Nuestro protagonista no se lo pensó dos veces a lahora de decidir qué hacer con sus días de vacaciones. Txema Larrinaga es trabajador del Ayuntamiento de Hondarribia y quería ir a Kenia con la excusa de ver un rally y para traer material gráfico y supervisar la construcción de un dispensario en Limuru, un pueblo de la región de Rekwa. Con esta acción, dirigida por la Fundación Buruntza de Irun y financiada por el Ayuntamiento de Hondarribia con 6.400 euros, se quiere crear un pequeño ambulatorio que pueda contar con un médico, dos enfermeras y dos auxiliares que cubra las necesidades sanitarias básicas de la población.
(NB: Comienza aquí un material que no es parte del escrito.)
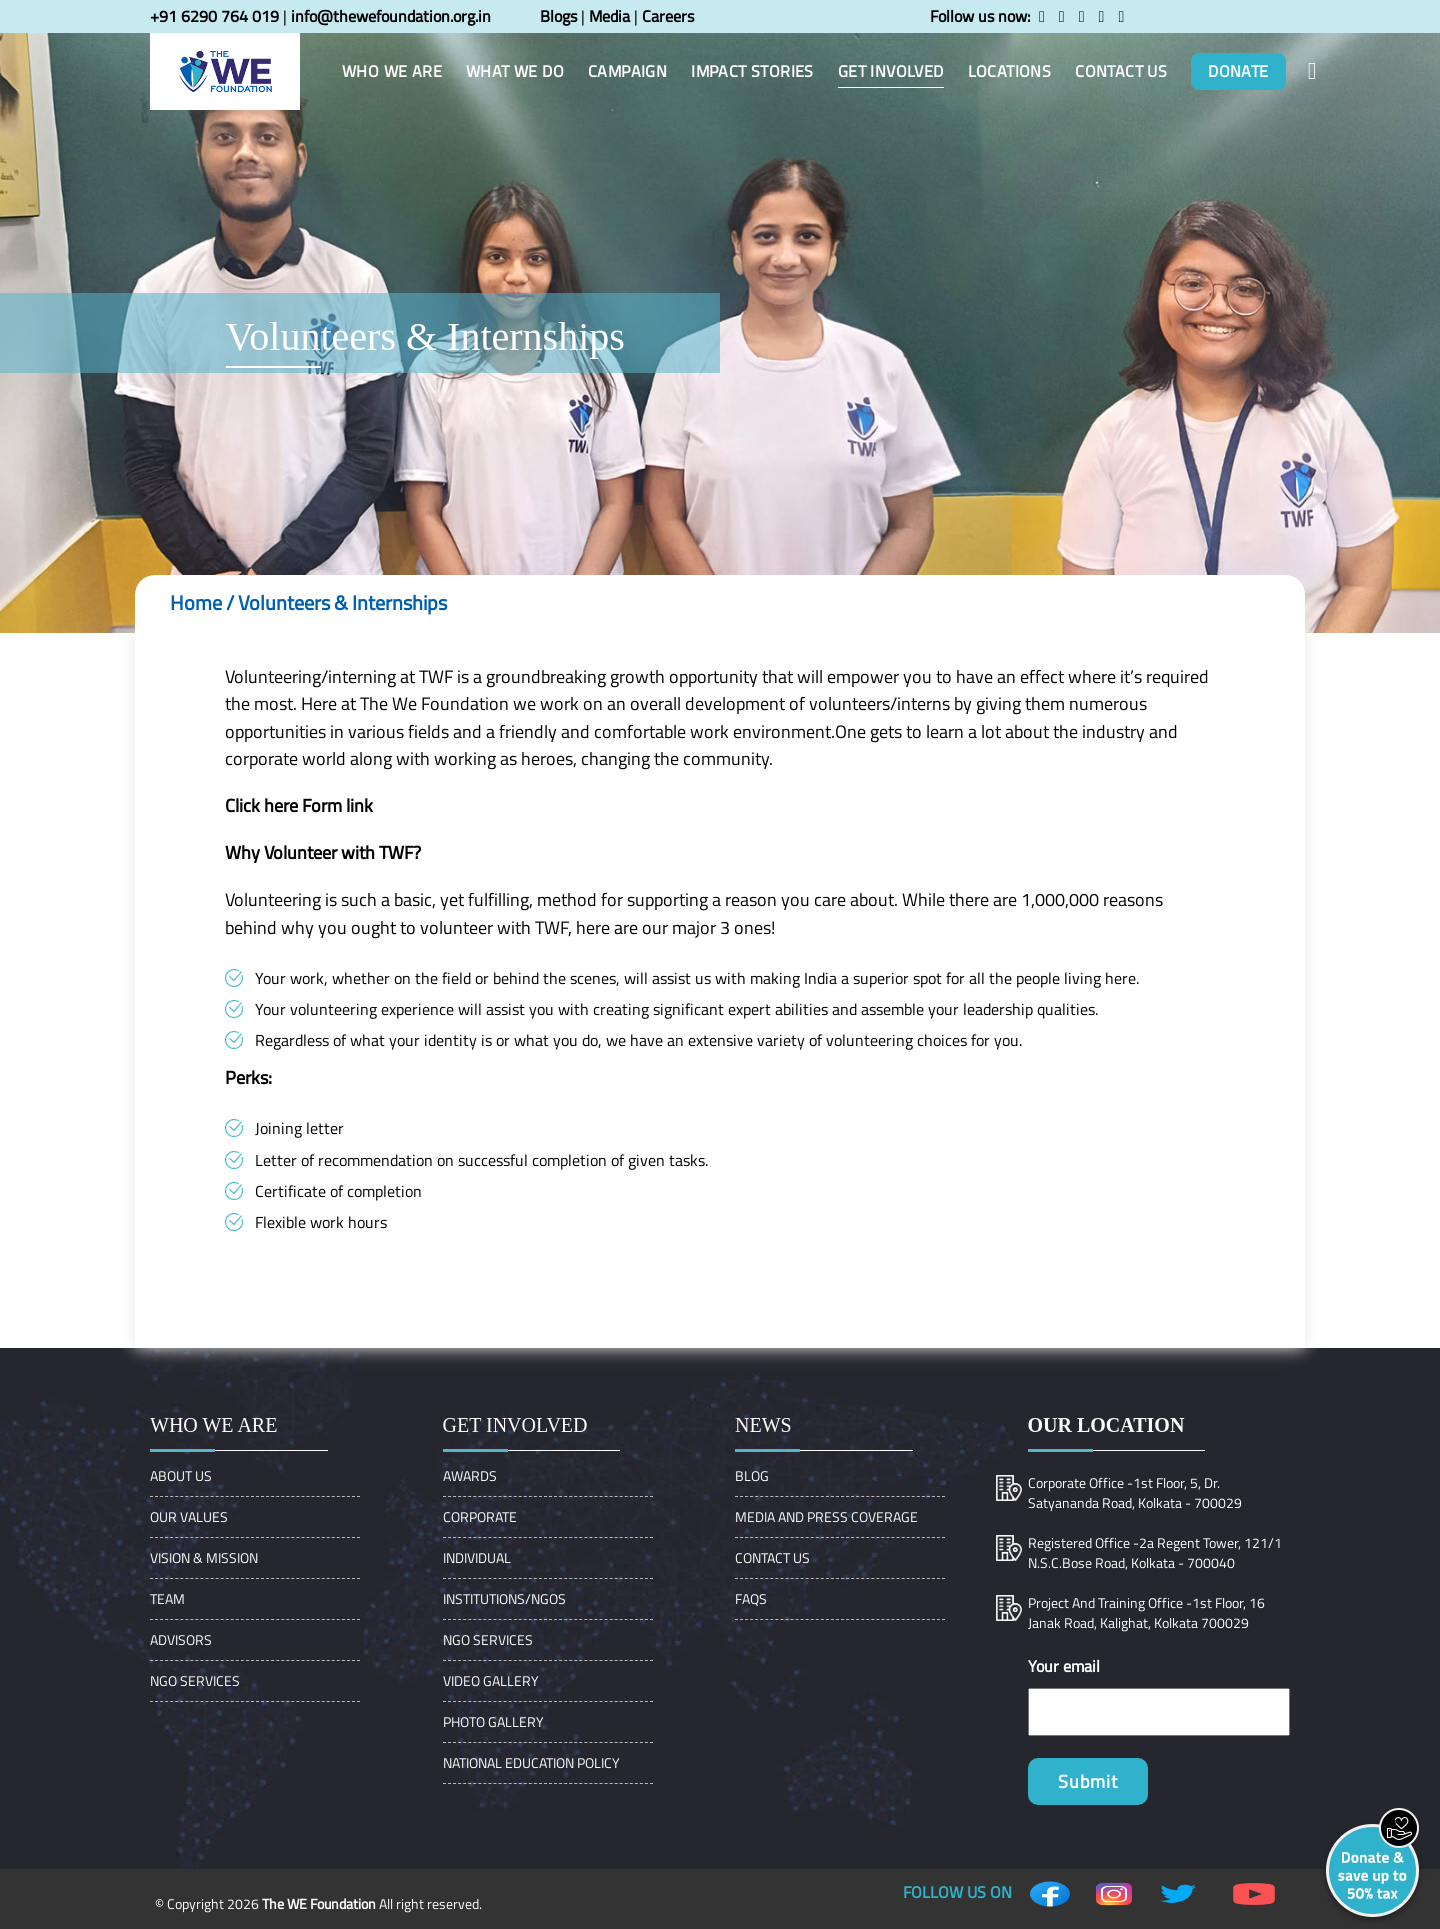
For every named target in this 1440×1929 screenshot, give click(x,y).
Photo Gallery (493, 1721)
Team (167, 1598)
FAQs (751, 1598)
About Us (181, 1475)
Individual (477, 1557)
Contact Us (772, 1557)
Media (609, 16)
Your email (1064, 1666)
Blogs (558, 16)
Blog (752, 1475)
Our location (1106, 1425)
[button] (1312, 70)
Con la construcción del edificio en sí, el proyecto ya ha culminado su primera fase y, antes de traer el equipamiento médico, hay que realizar pequeños remates en el tejado, puertas y ventanas así como realizar la instalación eléctrica. Txema Larrinaga trabaja en la iluminación pública de Hondarribia, por lo que se desplazó hasta el país africano para asesorar a los misioneros claretianos, religiosos encargados del proyecto, en temas de electricidad.
El 'fin del mundo'
Txema pasó veintiún días del mes de mayo en Kenia y para llegar hasta Nairobi, la capital de país, tuvo que coger tres aviones. El rally finalmente se suspendió porque se trataba de la época de lluvias y es que como comenta el hondarribitarra «si lo llego a saber igual ni voy porque era como si alguien hubiera abierto el grifo, no paraba de caer agua durante la mañana, la tarde y la noche». Esto hizo que las carreteras se embarraran y que el grupo de misioneros con el que se movía en coche tardara tres horas en recorrer treinta kilómetros.
A Txema le impactó lo que encontró el primer día que llegó al poblado: «Fue como llegar al fin del mundo multiplicado por tres porque allí no hay nada de nada, es desgarrador», comenta. En la zona donde se está construyendo el dispensario no hay apenas núcleos urbanos y las casas, construidas con adobe, barro y bidones, estás dispersas en amplias áreas de montaña.
La situación de las familias y sobre todo de los niños es muy complicada. La keniata es una «sociedad machista» y el hondarribitarra se encontró «con muchos problemas de sida y con pequeños huérfanos de padre y madre».
Experiencia personal
En Kenia se hablan inglés y varios dialectos del swahili por lo que, para comunicarse, Txema tenía que recurrir a sus conocimientos básicos y sobre todo a gestos. Al voluntario le hacía ilusión llevar la bandera de Hondarribia y en cuanto la sacó recuerda que «todos los niños se sorprendieron y preguntaban qué era. Cuando les pude decir que era de mi pueblo, de mi 'city', no dejaban de besarla en agradecimiento».
El pueblo de Limuru está situado a 3.000 metros de altitud y, antes de ir, Txema se vacunó y tomó medicamentos contra todo, desde la fiebre amarilla hasta el tétanos pasando por la meningitis o el paludismo. No obstante, todo eso no le sirvió para evitar la picadura de una araña que se coló a través de la mosquitera que rodeaba su cama. «Fue el primer día y lo pasé muy mal porque tenía unos picores que me quería morir, recuerda». El farmacéutico del pueblo acertó a la primera con el diagnóstico y, gracias a ello, el hondarribitarra comenzó a recuperarse. La semana pasada todavía le quedaba piel muerta en las manos pero para estos días ya está «a pleno rendimiento».
Txema se ha quedado con ganas de más y espera «volver en 2011 para quedarse otro mes» e invita a a que nos concienciemos porque «con poco que hagamos aquí, para ellos es una montaña de ayuda».